Important Updates to the California Residential Purchase Agreement

Filed under: Real Estate Law

For the first time since 2010, in October, 2014 the California Association of Realtors issues a complete make-over of the standard Residential Purchase Agreement (RPA), the standard residential purchase agreement used in the overwhelming majority of California home sales. While use of the RPA is not required by any law, it remains the standard document used by real estate agents to negotiate residential real estate transactions in California. Some of the more significant changes to the document for the principals in a sale transaction can be found in these following areas.

Lender limits on buyer credits. Combined with new federal regulations affecting disclosure requirement for lenders, which come into effect on August 1, 2015, new contract provisions may lengthen the time necessary to obtain and close on funding for a purchase.  Among other things, buyers who reduce the price of a home by seeking credits will have to disclose these credits to their lender. Depending upon the lender, the buyer may face consequences for taking these credits.

 Loan contingency. Under the new contract provisions (which are under review and may be changed), the pre-designated period for an appraisal contingency is 17 days, while the loan contingency is at 21 days.  The result is that after the appraisal contingency is removed, failure to obtain a loan because the property does not appraise will not permit buyers to cancel without losing their deposit.  The buyer should attempt to get these contingencies to be the same length.

 Termite provisions. This one is of particular importance for real estate agent in Southern California. The termite report was previously addressed in a separate addendum that typically resulted in the seller agreeing up front to pay for “section 1” repairs.  That addendum has been eliminated so that now the pest report is treated as any other inspection – the buyer has to request repairs and the seller may or may not agree.  The best way to address this issue is for the seller to obtain the termite report up front, before receiving offers, in order to know exactly what costs will be in play during negotiations.  That way the seller can build repair costs into the price negotiations.

 Assignment of the RPA.  Contracts in California are typically assignable.  The revised RPA gives the seller the right to reasonably approve assignment of the contract.  Investment buyers need to take this fact into account when planning purchases

 Representative parties.
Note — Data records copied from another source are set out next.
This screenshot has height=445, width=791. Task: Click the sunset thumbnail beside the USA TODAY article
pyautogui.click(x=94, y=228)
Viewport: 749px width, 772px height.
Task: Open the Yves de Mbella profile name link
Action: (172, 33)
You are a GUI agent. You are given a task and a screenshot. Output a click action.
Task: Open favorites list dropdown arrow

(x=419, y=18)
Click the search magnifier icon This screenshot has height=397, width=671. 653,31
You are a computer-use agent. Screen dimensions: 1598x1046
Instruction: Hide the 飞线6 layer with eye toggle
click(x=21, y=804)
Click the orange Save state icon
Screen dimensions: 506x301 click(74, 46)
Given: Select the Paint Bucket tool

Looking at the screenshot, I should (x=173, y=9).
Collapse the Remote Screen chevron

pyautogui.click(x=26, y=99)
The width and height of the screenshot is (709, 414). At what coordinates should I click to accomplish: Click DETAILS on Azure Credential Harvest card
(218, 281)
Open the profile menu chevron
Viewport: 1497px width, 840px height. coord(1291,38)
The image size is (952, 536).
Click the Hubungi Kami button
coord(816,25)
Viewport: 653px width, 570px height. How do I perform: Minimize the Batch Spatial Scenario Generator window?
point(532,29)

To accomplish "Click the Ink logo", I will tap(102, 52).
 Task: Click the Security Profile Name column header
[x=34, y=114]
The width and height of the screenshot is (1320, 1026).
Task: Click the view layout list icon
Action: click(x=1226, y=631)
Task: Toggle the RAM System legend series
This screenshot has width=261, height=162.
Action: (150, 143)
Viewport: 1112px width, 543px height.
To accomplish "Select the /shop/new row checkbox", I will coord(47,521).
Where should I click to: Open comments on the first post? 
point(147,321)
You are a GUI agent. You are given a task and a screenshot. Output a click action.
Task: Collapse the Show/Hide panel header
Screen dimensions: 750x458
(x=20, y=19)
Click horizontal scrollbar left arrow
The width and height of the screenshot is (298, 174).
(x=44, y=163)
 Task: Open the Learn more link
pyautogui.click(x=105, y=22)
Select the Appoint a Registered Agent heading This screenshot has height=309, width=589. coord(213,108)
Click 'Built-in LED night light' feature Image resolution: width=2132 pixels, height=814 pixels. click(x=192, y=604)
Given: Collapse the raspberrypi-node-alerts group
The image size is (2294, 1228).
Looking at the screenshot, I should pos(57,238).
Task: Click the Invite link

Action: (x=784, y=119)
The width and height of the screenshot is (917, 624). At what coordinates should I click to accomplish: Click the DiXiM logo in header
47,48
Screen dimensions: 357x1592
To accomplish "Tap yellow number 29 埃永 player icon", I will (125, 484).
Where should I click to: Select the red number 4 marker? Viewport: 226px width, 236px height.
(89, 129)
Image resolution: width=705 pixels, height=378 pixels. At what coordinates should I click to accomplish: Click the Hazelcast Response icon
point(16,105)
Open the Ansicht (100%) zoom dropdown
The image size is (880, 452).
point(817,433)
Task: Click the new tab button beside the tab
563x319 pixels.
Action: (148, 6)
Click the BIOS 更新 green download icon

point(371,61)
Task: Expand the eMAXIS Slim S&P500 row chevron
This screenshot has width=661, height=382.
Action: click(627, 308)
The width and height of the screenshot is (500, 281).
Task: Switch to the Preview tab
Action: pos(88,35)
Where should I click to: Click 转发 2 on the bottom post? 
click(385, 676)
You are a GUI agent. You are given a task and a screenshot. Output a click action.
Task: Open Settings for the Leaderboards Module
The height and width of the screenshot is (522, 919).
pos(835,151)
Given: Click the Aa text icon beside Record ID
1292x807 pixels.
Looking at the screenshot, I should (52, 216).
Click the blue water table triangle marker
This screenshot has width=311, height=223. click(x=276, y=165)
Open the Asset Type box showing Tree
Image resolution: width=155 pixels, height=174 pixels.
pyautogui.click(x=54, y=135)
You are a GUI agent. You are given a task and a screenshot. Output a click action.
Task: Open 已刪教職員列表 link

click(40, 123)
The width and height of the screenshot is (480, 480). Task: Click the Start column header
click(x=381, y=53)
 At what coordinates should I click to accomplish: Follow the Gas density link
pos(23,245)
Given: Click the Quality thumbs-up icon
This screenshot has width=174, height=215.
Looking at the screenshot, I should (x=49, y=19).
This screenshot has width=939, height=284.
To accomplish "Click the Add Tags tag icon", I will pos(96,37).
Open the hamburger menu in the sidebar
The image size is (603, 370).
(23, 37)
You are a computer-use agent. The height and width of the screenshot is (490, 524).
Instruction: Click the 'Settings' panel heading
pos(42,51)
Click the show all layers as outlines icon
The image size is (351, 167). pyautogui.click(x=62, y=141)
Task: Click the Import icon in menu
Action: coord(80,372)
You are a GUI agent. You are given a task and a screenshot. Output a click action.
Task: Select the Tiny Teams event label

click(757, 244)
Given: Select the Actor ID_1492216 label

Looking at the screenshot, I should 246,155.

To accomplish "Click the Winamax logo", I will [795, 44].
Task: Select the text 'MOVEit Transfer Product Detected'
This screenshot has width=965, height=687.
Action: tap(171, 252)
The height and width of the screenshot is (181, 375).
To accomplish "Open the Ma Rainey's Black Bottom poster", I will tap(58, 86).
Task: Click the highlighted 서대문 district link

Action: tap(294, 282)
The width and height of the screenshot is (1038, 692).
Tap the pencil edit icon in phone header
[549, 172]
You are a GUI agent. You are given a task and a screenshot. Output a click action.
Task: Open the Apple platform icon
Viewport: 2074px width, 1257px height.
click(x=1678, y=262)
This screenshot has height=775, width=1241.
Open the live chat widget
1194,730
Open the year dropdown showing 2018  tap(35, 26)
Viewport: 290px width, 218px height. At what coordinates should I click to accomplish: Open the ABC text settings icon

There is a new addendum for parties buying or selling in a representative capacity, whether via a trust or an entity, that will set forth the parties and the appropriate signers on behalf of those parties once, and up front in the transaction.  This should eliminate signing problems.  If you are buying or selling through an entity, remember that the title company is going to ask for the underlying entity documents before closing, so prepare those beforehand to avoid holding up the close of escrow.